|Bradeen, James - UNIVERSITY OF WISCONSIN|
|Bach, Inga - ROYAL VET/AG UNIV DENMARK|
|Briard, Mathilde - INST NAT HORT FRANCE|
|Le Clerc, Valerie - INST NAT HORT FRANCE|
|Grzebelus, Dariusz - AG UNIV KRAKOW, POLAND|
|Senalik, Douglas - UNIVERSITY OF WISCONSIN|
Submitted to: Journal of the American Society for Horticultural Science
Publication Type: Peer Reviewed Journal
Publication Acceptance Date: December 29, 2001
Publication Date: N/A
Interpretive Summary: Plant breeders have found multiple uses for molecular DNA markers. One important use is for the characterization of genetic diversity, or overall variation in a species, since plant breeding relies upon the successful identification and manipulation of genetic variation. Carrot has been thought to be very diverse. Based on this study of 124 domesticated and wild carrot we confirmed this assumption and noted that carrot molecular markers are not very helpful in anticipating genetic traits which we are interested in. This information is useful for carrot researchers to understand the applicability of molecular markers in predicting traits we have seen in the field, like disease resistance.

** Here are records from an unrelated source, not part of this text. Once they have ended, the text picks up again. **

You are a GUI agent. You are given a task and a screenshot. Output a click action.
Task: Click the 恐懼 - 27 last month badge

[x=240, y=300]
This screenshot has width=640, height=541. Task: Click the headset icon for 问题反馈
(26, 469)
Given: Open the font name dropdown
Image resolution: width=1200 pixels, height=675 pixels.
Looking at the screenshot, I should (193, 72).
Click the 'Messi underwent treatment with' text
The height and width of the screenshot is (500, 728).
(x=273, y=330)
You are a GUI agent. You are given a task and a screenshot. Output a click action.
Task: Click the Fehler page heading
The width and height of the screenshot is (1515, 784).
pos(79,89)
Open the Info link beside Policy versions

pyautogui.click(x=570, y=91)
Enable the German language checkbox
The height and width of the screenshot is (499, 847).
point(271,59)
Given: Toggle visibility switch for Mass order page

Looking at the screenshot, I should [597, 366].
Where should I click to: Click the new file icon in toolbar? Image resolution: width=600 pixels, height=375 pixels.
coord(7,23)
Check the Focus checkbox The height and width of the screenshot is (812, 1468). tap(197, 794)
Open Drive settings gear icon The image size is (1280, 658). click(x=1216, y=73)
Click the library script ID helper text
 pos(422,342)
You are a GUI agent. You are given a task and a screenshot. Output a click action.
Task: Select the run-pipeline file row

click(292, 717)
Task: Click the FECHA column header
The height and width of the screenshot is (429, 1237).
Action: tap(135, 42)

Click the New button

Technical Abstract: In this study we examined a sample of 124 Daucus carota accessions, including cultivated carrot and related wild subspecies, using a variety of molecular markers. Represented within our sample were wild accessions from 18 different countries, 14 of 16 major root types of European origin, and examples of major North American and Asian cultivated carrot types. AFLP and iSSR markers revealed extensive variation within Daucus carota. Although cultivated carrot and wild Daucus carota subspecies can cross freely, cultivated and wild carrots clustered largely independently, supporting the possibility that human selection for desirable horticultural traits has artificially reduced gene flow between cultivated and wild forms. Our analyses support the likelihood that North American Daucus carota populations arose due to the introduction of weedy materials rather than the escape of cultivated forms. With the exception of wild vs. cultivated types, no genetic alliances were evident in dendrogram topology. Furthermore, between and even within unmapped marker classes, dendrogram topology predictions were not consistent. Generally poor correlations among root types, geographic origin, mitochondrial, plastid, and specific nuclear diversity and AFLP/iSSR data were also observed. We concluded that genetic diversity in carrot is extensive and relatively unstructured in nature.